======== Data supplied ========
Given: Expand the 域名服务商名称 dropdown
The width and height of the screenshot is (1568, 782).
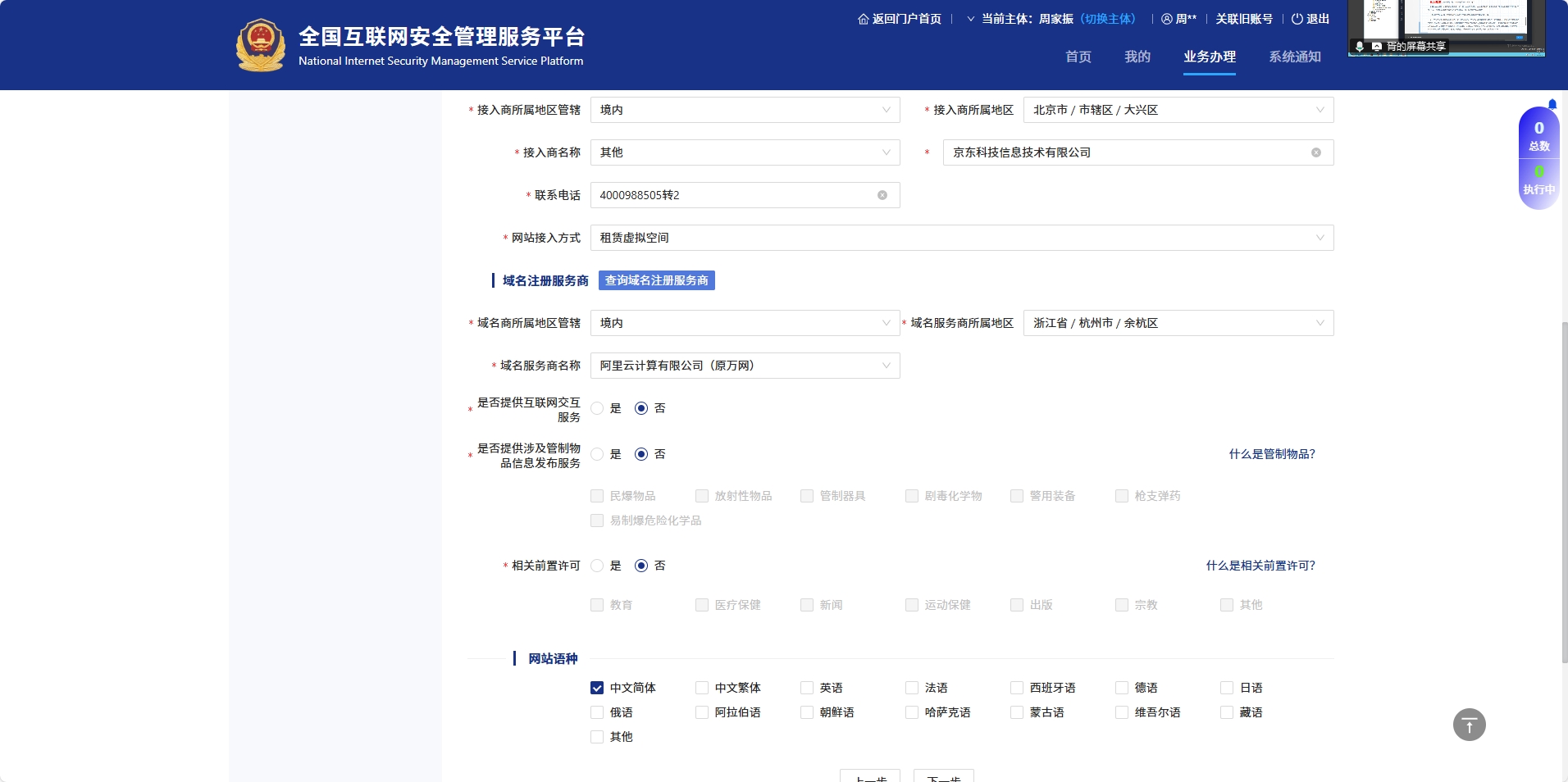Looking at the screenshot, I should click(x=745, y=366).
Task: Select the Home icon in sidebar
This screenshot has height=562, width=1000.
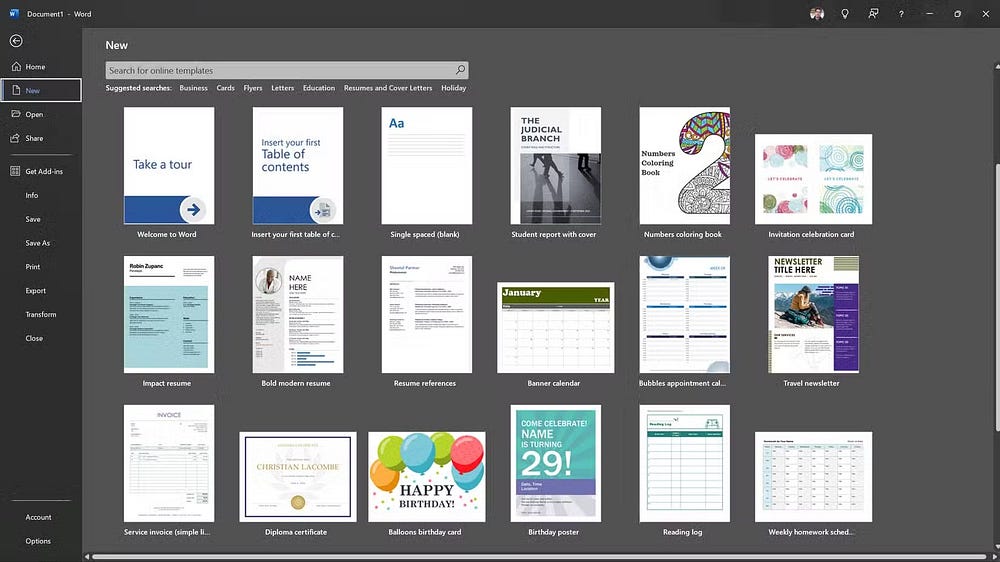Action: pos(16,66)
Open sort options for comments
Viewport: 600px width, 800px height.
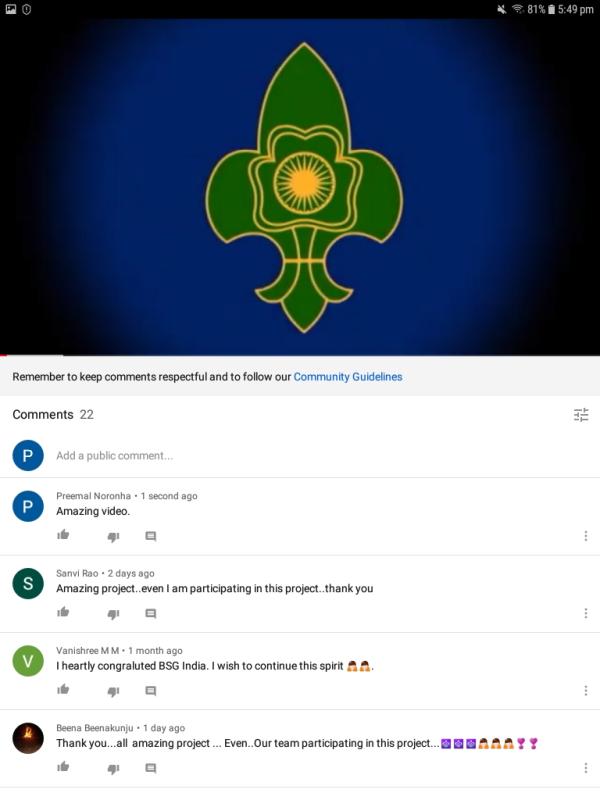pyautogui.click(x=581, y=415)
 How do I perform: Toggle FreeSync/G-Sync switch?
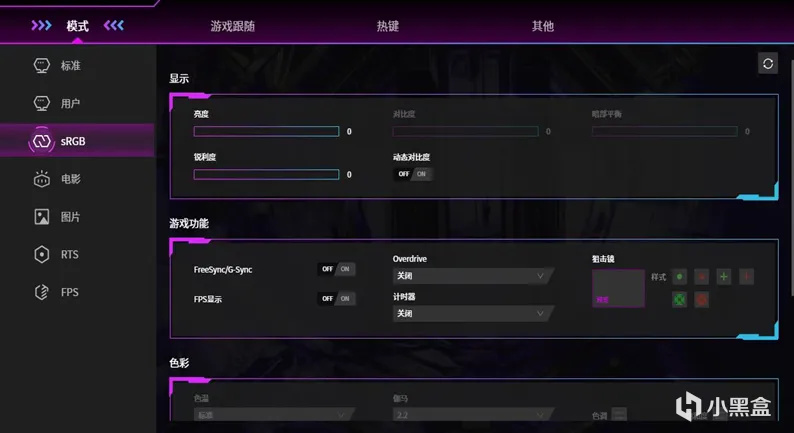(x=336, y=269)
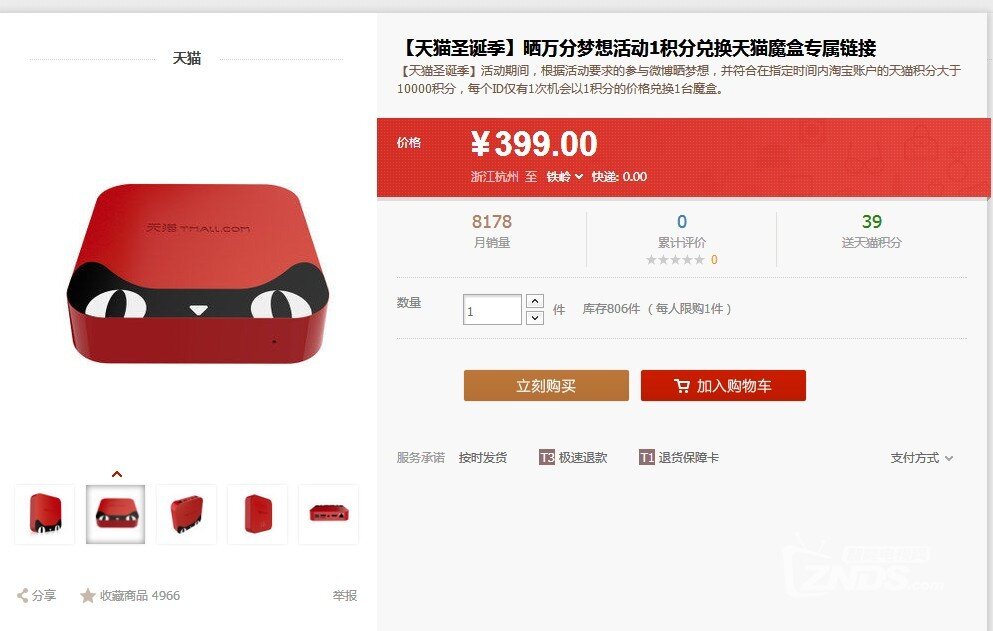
========
Pictures stay out of the answer; the rest of the listing above is returned exactly.

Given: Expand the 域名服务商名称 dropdown
The width and height of the screenshot is (1568, 782).
Looking at the screenshot, I should click(x=745, y=366).
Task: Select the Home icon in sidebar
This screenshot has height=562, width=1000.
Action: pos(16,66)
Open sort options for comments
Viewport: 600px width, 800px height.
pyautogui.click(x=581, y=415)
 How do I perform: Toggle FreeSync/G-Sync switch?
(x=336, y=269)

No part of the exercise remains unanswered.